In genau diesem Zeitraum rechne ich mit einem deutlichen Technologieschub gerade im Weiterbildungsbereich. Dann werden erste Anbieter KI-gestützte Formate anbieten, die nicht nur skalierbar sein werden, sondern auch emotionaler und immersiver wirken. Was das bedeutet?

  • Inhalte, die sich in Echtzeit dem Lernverhalten anpassen
  • Sprachmodelle, die Emotionen simulieren können
  • VR-Welten, in denen ein Coachinggespräch mit einem Avatar stattfindet – täuschend echt, rund um die Uhr verfügbar

Aber: Kein Grund zur Panik.
Denn auch diese Angebote werden nicht verdrängen, sondern ergänzen. Sie brauchen nach wie vor Menschen wie uns, um sinnvoll gestaltet, begleitet und reflektiert zu werden.


Was du (und ich) jetzt tun können

Wenn wir nicht warten wollen, bis sich alles ändert, dann sollten wir jetzt anfangen, zu gestalten.

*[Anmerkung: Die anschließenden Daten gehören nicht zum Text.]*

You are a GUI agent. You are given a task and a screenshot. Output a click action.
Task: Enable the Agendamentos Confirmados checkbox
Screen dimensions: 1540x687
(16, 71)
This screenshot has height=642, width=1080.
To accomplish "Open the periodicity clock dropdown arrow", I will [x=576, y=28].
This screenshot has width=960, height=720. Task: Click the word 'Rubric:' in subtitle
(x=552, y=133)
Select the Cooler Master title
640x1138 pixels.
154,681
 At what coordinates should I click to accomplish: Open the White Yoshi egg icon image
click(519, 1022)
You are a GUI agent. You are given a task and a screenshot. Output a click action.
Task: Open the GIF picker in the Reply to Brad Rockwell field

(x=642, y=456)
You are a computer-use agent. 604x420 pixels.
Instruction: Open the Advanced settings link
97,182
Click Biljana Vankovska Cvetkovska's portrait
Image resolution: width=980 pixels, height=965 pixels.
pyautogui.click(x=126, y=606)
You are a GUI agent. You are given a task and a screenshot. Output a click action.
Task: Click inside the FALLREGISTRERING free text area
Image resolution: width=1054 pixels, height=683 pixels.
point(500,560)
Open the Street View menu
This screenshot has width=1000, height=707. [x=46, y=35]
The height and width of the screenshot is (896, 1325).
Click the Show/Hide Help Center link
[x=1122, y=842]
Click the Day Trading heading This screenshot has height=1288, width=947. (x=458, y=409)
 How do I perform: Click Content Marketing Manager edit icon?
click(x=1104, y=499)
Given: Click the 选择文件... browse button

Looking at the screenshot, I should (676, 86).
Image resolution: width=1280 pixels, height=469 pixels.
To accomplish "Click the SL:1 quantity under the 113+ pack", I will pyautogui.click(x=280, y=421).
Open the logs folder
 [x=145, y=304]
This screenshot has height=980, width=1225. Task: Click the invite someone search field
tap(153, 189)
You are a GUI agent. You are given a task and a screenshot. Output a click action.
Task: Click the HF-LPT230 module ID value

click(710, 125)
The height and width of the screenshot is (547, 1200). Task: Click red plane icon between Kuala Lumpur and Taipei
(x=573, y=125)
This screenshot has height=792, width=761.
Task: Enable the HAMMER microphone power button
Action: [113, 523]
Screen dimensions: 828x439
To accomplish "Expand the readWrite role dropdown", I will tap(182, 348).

KI nicht nur nutzen, sondern für sich entwickeln

Eben nicht einfach nur Tools verwenden, sondern diese gezielt auswählen und kritisch reflektieren, vielleicht sogar selbst Inhalte dafür entwickeln. Welche deiner Methoden lassen sich mit KI kombinieren? Wo braucht es deine Handschrift?

Meta-Kompetenz trainieren

Nicht nur was man mit KI machen kann, ist entscheidend, sondern wie wir damit umgehen. Die wirklich wichtigen Fragen lauten: Was ist verantwortungsvoll? Und was manipulativ? Wo beginnt Ethik – und wo endet Technikgläubigkeit?
Diese Fragen gehören unbedingt auf die Bühne, in die Klassenzimmer und in die Coachings.

Narrative besetzen

Wandel passiert, ganz von alleine, auch ohne unser Zutun. Aber er braucht Erzähler:innen.
Sei die Person, die den Wandel nicht nur beobachtet, sondern prägt.
Belasse es nicht bei „KI wird schon kommen“, sondern folge einem Anspruch: „Ich begleite Menschen dabei, mit KI souverän und menschlich zu arbeiten.“

Signature Learning Experiences schaffen

Du willst nicht durch Technik ersetzt werden? Dann schaffe Angebote, die technisch nicht simulierbar sind:

  • live
  • interaktiv
  • humorvoll
  • berührend
  • voller Haltung und Präsenz

Menschlich eben. Denn genau das kann keine KI.

Zum Schluss: meine Frage an dich

Was sind deine „6 Dinge, die KI nicht kann“?

Ich freue mich über Austausch, Ergänzungen und gerne auch Widerspruch. Denn das kann KI ebenfalls (noch) nicht: sinnstiftende Gespräche führen.